== Given data ==

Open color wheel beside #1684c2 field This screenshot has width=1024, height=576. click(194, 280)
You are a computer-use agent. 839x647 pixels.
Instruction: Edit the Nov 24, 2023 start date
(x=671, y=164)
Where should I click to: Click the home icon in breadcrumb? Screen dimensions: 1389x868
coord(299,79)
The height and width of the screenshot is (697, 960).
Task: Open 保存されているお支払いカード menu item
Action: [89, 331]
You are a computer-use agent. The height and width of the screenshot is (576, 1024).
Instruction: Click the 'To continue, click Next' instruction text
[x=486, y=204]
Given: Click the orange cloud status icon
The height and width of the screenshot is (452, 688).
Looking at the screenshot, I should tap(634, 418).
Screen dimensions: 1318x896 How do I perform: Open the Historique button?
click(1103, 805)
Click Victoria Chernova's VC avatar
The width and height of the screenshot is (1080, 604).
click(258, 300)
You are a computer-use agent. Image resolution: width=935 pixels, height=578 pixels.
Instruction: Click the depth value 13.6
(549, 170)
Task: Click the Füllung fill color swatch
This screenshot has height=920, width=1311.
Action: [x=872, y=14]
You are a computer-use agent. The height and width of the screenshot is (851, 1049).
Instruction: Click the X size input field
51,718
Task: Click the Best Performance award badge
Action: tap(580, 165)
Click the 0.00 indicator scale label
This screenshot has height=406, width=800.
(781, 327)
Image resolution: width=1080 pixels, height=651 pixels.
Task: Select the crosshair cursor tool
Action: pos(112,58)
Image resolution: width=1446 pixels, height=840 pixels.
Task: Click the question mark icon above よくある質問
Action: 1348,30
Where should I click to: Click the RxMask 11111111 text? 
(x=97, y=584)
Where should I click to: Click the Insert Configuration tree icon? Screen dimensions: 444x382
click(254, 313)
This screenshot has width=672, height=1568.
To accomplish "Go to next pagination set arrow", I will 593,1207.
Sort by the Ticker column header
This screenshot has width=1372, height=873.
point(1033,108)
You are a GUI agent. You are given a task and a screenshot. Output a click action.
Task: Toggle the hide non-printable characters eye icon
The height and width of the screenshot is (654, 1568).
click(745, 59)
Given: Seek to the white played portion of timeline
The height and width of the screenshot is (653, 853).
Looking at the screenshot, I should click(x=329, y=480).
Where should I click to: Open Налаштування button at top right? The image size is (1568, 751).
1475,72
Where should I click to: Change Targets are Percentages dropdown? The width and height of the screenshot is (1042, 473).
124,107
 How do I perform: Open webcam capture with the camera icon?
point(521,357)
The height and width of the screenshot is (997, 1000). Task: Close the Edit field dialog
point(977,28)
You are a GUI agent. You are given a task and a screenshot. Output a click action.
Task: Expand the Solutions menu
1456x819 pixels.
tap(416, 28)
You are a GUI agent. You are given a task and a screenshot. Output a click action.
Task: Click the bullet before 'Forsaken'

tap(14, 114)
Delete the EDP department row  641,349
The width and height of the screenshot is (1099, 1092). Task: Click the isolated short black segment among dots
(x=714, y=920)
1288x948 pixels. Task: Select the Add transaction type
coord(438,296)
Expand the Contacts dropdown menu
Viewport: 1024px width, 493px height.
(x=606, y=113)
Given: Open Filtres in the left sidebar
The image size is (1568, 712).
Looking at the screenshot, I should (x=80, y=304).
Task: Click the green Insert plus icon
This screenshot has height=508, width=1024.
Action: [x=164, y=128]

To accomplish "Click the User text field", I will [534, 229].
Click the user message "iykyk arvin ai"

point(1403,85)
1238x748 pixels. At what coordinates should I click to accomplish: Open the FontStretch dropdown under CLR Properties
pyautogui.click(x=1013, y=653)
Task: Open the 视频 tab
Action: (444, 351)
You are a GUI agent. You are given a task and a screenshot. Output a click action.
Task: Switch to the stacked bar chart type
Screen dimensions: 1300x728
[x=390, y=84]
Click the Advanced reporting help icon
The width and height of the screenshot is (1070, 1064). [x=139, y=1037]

===

**Assignment**
From the material above, set down exactly the lines starting at the one with "Delete the EDP" and ending at the one with "Given: Open Filtres in the left sidebar", end lines included.

**Reply to the exercise**
Delete the EDP department row  641,349
The width and height of the screenshot is (1099, 1092). Task: Click the isolated short black segment among dots
(x=714, y=920)
1288x948 pixels. Task: Select the Add transaction type
coord(438,296)
Expand the Contacts dropdown menu
Viewport: 1024px width, 493px height.
(x=606, y=113)
Given: Open Filtres in the left sidebar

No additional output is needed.